My wife and I recently acquired an ECDM 26'er (2004 serial number) with, of all things, a ZTR 355 rim on the rear. I've been reading around, considering the P35, Flow EX, and MTX33 rims as a replacement, with a plan to ride it at least for a little bit, be careful, and check trueness after each ride. I've also got a Fox 36 TALAS to try out since the Marzocchi Dirt Jumper 2 isn't the most inspiring fork.

I've read lots of opinions on what to use vs. not use for off-road tandeming, but those are largely based on "we're running this and it hasn't broken yet". So fellow tandem mountain bikers, what HAVE you broken? Not just rims, I'm talking forks, hubs, bars, shocks, frames, whatever! I know Fox says their forks aren't tandem-rated, but has anyone actually gotten one to fail?


----------



## Okayfine (Sep 7, 2010)

Not sure there's going to be a particular usefulness for this list. The components in question are going to be the only non-variable elements, and riding style, riding area, team weight, maintenance, and other factors will have more impact on component failure. And, taken as a whole, the responses in this thread will probably constitute everything on the bike, if enough people respond.

For the record, we've broken:
-ECdM frame
-Snapped a half-dozen chains (SRAM, Whipperman) 
-Grenaded bearings in MI5 front hub once
-Imploded MI6 rear hub three times
-Had a still-mysterious issue with a CK rear hub that never actually failed

over 8 years of riding. The only one I'm actually unhappy about (now) is the frame, but it worked out well enough for us in the end.


----------



## ki5ka (Dec 17, 2006)

LOVE IT! Built that wheel for my stoker's single and it's been awesome. Wanted to do the same for mine but thought it would be too light. I wanna know how it holds up.. Beat the ### out of it for me and let me know LOL


----------



## ki5ka (Dec 17, 2006)

Phil Wood Rear Hub 
http://forums.mtbr.com/clydesdales-tall-riders/hub-destruction-poll-907912.html

I ended up going with Chris king hubs with stainless steel, fun bolts, ... and the Mavic EX 823 rim. Only choice I could find wit 36 holes, UST, and Mountain/Tandem specs. Pain in the ass to build but happy with my results.


----------



## ds2199 (Sep 16, 2008)

First off, welcome Hirsch to our little club! I ride with Mr. Hirsch and am excited to have another local tandem in the mix!

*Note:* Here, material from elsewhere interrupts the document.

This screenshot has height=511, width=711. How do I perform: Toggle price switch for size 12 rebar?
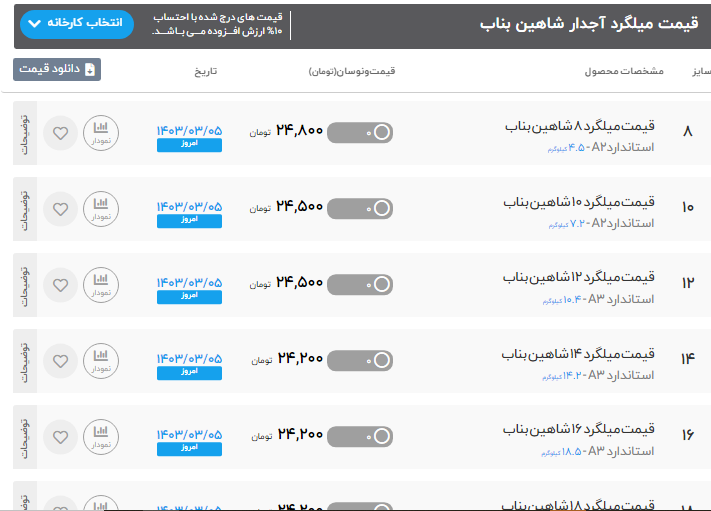pyautogui.click(x=360, y=284)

We have been pretty fortunate with the types of failures that we have had. Two hubs, some pedals and a few spokes.

* White Industries rear hub MI6 - left us with the hub spinning freely forwards as well as the traditional backwards.
* Industry Nine rear hub (not sure of the model) - same story
* Shimano SPD pedals (not sure of model) - seemed to have one too many pedal strikes on the stoker's pedals. Not sure how to avoid this if you are riding up and over obstacles with the intent to keep riding - someone's pedal will strike with force.
* a few rear spokes have seen their demise on the rear wheel 
* a few broken chains, but I don't think that even counts
* we did finally break a cassette (XT 10sp) this is the first!

I think that's it. We're relatively light (270 ish) and maybe easy on the bike? But we do ride a fair bit of miles.


----------



## PMK (Oct 12, 2004)

First off, as ds2199 mentioned, welcome and cool you four can ride together.

As for broken stuff...we have been fortunate to keep the list small. Fork wise, if we break a Fox 40, I doubt we'll be riding much anymore...

On a serious side, we trash or bend more front timing rings or fold the larger sprockets on the cassettes. Timing rings get slammed, crushed and folded. I went to stainless last time and carry a small adjustable wrench to straighten them. I do like aluminum better but they are tough to straighten.

The cassette seem to just fold and fail. Not common but it has happened several times.

We did lose an XO rear der, but that was from trail clippings.

I would say a quality build with reasonable common maintenance will ride many miles without trouble, crashes excluded.

PK


----------



## Fleas (Jan 19, 2006)

We broke a banana once... :bluefrown::cryin::sad::lol::smallviolin:

-F


----------



## giff07 (Jun 7, 2010)

Hi and Welcome,
As others have stated,
We have broken......
3 White Ind rear hubs ( one was so bad their rep phoned me saying he had never seen a rear hub that destroyed before)
1 W I front hub
Numerous Sram 9 spd chains
1 Rear Grip shifter
2 X9 rear derailleurs
2 prs stoker spd pedals ( 1 pair also resulting in breaking stokers foot)
We are about through with our White Brothers Magic 100 T fork and will upgrade it next season to a Fox 40 ( as long as it holds together for this season)
and we also have broken our frame which was promptly and professionally repaired by Sherwood at Ventana.
We are about a 310 lb team and ride fairly aggressive for 2 62y. o. retired people.

Ed and Pat Gifford
the Snot Rocket tandem


----------